Apache Doris supports a variety of data models and has optimized them for different scenarios:
- Aggregate Key Model: merges the value columns with the same keys and improves performance by pre-aggregation
- Unique Key Model: ensures uniqueness of keys and overwrites data with the same key to achieve row-level data updates
- Duplicate Key Model: stores data as it is without aggregation, capable of detailed storage of fact tables
Apache Doris also supports strongly consistent materialized views. Materialized views are automatically selected and updated within the system without manual efforts, which reduces maintenance costs for users.
Query engine
Apache Doris has an MPP-based query engine for parallel execution between and within nodes. It supports distributed shuffle join for large tables to better handle complicated queries.
The query engine of Apache Doris is fully vectorized, with all memory structures laid out in a columnar format. This can largely reduce virtual function calls, increase cache hit rates, and make efficient use of SIMD instructions. Apache Doris delivers a 5~10 times higher performance in wide table aggregation scenarios than non-vectorized engines.

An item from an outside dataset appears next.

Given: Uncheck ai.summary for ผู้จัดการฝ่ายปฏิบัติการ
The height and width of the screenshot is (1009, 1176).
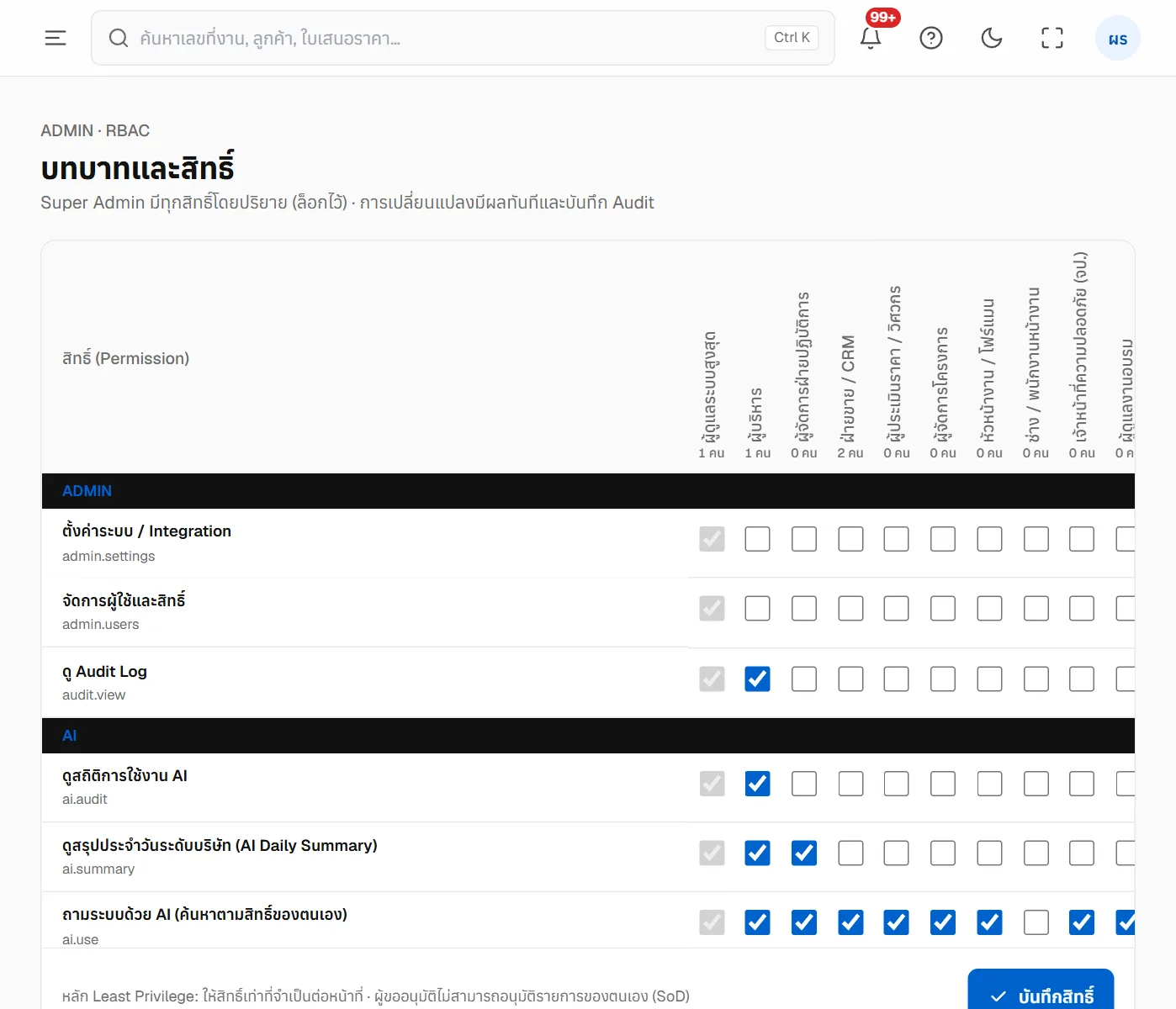Looking at the screenshot, I should coord(804,853).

Apache Doris uses adaptive query execution technology to dynamically adjust the execution plan based on runtime statistics. For example, it can generate a runtime filter and push it to the probe side. Specifically, it pushes the filters to the lowest-level scan node on the probe side, which largely reduces the data amount to be processed and increases join performance. The runtime filter of Apache Doriz supports In/Min/Max/Bloom Filter.
The query optimizer of Apache Doris is a combination of CBO and RBO. RBO supports constant folding, subquery rewriting, and predicate pushdown while CBO supports join reorder. The Apache Doris CBO is under continuous optimization for more accurate statistics collection and inference as well as a more accurate cost model.